[Required task 1] Could you quote the Budget 2023 article word for word, from "KUALA LUMPUR: There" to "positive fiscal impulse."?
[Required task 2] Can you continue the article on CGS-CIMB's Budget 2023 outlook from the point where it stops?

[Excerpt]
__________________________________________________

Strong inclination for fiscal prudence in Budget 2023: CGS-CIMB

KUALA LUMPUR: There is a strong inclination for fiscal prudence in Budget 2023, which was scheduled to be tabled on Oct 7, against improved domestic economic conditions and the need to rebuild fiscal resilience, CGS-CIMB Securities Sdn Bhd said.

However, the brokerage firm said the likely upcoming general election and the impending sense of a global slowdown could make a budget with a positive fiscal impulse.

“Against these dual objectives, we believe the government could target a fiscal deficit of 4.3% of gross domestic product (GDP) next year versus 5.5% this year,” it said in a research note today.

Meanwhile, it said the debt position is projected to remain stable with debt-to-GDP ratio being well within the statutory limit of 65%.

“Overall, the big ‘IF’ with the proposed budget is whether we will see any programmes carried out in full considering the pending general election, which will supposedly be held post the budget announcement.

“Major changes to the government post-election are the biggest downside risks to our projections,” it said.

__________________________________________________

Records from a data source
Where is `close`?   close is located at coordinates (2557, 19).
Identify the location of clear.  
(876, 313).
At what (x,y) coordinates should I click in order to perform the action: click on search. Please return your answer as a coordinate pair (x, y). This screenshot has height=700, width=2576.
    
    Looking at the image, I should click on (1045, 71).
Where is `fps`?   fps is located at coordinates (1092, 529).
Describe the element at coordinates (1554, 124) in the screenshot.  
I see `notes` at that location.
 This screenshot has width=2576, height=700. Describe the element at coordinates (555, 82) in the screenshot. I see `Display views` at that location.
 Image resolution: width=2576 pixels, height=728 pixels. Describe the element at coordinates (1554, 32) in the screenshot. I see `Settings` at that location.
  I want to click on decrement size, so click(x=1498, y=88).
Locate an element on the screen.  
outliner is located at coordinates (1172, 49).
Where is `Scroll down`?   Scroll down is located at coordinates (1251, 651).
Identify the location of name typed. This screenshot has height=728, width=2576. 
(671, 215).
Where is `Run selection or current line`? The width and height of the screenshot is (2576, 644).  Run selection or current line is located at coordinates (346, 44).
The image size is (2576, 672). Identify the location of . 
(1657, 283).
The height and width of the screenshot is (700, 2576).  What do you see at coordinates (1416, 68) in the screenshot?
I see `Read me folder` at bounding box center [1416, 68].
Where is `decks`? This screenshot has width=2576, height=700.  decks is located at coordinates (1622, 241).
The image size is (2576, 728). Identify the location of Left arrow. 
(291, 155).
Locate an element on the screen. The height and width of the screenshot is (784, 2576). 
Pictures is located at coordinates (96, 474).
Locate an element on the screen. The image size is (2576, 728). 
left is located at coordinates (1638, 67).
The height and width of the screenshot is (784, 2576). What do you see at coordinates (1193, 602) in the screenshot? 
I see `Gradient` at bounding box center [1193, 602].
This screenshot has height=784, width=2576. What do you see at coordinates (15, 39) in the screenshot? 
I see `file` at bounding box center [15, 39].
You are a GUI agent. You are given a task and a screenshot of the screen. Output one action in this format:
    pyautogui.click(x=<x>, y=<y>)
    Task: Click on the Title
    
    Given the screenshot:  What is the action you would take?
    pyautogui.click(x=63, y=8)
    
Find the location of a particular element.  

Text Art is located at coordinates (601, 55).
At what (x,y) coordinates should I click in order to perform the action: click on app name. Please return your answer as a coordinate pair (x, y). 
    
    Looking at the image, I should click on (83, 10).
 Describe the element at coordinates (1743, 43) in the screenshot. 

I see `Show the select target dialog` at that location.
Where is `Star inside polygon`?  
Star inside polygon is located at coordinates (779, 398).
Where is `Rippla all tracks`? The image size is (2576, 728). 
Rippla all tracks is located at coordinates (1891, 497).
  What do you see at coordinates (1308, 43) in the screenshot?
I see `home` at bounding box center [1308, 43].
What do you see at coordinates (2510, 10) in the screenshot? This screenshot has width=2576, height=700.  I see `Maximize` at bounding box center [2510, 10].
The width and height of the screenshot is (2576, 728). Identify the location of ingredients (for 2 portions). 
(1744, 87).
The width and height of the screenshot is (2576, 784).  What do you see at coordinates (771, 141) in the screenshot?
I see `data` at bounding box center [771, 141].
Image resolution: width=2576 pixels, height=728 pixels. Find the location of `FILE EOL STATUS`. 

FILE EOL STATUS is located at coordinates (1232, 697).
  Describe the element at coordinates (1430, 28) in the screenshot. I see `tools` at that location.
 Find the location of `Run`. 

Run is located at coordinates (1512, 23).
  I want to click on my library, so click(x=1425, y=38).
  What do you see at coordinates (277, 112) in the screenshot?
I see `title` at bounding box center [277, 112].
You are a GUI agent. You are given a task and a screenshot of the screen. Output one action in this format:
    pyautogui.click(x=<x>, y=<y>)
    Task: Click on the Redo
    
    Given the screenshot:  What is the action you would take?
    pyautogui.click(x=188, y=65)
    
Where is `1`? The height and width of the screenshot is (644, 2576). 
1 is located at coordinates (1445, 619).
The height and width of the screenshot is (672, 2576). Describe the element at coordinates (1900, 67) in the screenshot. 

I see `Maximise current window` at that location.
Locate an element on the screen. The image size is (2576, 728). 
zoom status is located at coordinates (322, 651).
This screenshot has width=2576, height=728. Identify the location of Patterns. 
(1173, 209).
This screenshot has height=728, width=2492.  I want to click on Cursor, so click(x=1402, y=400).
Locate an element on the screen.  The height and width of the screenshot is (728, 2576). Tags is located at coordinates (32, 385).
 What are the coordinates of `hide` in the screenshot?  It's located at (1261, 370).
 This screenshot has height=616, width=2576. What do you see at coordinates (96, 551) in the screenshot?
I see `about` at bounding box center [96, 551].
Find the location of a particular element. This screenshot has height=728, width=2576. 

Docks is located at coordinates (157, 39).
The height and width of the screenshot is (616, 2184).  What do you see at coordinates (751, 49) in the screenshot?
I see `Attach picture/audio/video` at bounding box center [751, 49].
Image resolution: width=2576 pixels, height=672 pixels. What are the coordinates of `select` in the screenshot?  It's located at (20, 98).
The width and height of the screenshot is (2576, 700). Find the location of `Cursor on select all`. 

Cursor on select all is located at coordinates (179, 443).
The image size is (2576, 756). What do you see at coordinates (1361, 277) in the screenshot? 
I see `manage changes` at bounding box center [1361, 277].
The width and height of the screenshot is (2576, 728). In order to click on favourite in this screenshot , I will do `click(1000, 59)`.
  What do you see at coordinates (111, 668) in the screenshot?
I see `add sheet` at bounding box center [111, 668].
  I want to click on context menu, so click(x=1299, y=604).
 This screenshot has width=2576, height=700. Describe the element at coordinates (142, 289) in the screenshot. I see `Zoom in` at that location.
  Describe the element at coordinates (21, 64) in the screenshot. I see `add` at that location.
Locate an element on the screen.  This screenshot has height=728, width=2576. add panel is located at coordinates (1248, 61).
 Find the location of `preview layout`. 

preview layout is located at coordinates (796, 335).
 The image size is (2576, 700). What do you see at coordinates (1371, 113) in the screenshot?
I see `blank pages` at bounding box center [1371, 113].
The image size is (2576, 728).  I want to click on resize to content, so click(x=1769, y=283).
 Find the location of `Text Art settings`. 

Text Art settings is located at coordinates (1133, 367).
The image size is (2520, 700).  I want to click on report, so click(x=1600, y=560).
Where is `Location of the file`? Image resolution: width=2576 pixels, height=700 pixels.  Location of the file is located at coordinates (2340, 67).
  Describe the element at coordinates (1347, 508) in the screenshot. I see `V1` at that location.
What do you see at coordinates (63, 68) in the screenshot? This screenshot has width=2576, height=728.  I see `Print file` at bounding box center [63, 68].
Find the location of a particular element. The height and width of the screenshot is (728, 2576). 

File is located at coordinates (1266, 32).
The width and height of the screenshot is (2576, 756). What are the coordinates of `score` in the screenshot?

__________________________________________________

[Response 1]
KUALA LUMPUR: There is a strong inclination for fiscal prudence in Budget 2023, which was scheduled to be tabled on Oct 7, against improved domestic economic conditions and the need to rebuild fiscal resilience, CGS-CIMB Securities Sdn Bhd said.

However, the brokerage firm said the likely upcoming general election and the impending sense of a global slowdown could make a budget with a positive fiscal impulse.

[Response 2]
On goods and services tax (GST), CGS-CIMB said public discussion gained traction this year as the government has indicated its openness to the idea.

It said although seen as a regressive tax as the negative impact is disproportionately larger for the lower income group, the government is in need of a more diversified source of revenue away from oil and gas, which accounted for almost a quarter of revenues over the past 10 years.

“When the shift from sales and services tax (SST) to GST occurred in 2015, extra collections amounted to roughly RM20 billion (9.1% share of revenue), which allowed the government to raise spending on social protection to mitigate the impact to the lower income group.

“Alternatively, there is an option to broaden the SST tax base to cover more items,” it said.

CGS-CIMB said the government had earlier indicated that the current SST arrangement only covered 38% of the Consumer Price Index basket of goods as compared to 60% by the GST.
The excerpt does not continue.